[Supplied data Boundary: Start]

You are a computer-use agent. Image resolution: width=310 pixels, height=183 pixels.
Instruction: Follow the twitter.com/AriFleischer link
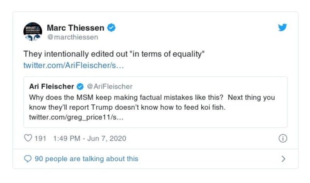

[Supplied data Boundary: End]
[Supplied data Boundary: Start]

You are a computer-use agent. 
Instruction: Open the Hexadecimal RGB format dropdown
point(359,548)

[Supplied data Boundary: End]

**Problem to work on:** Look above for the line with "You are a computer-use agent. Image" and the line with "Instruction: Follow the". Retype those two lines and every line between them exactly, adding nothing.

**Your response:**
You are a computer-use agent. Image resolution: width=310 pixels, height=183 pixels.
Instruction: Follow the twitter.com/AriFleischer link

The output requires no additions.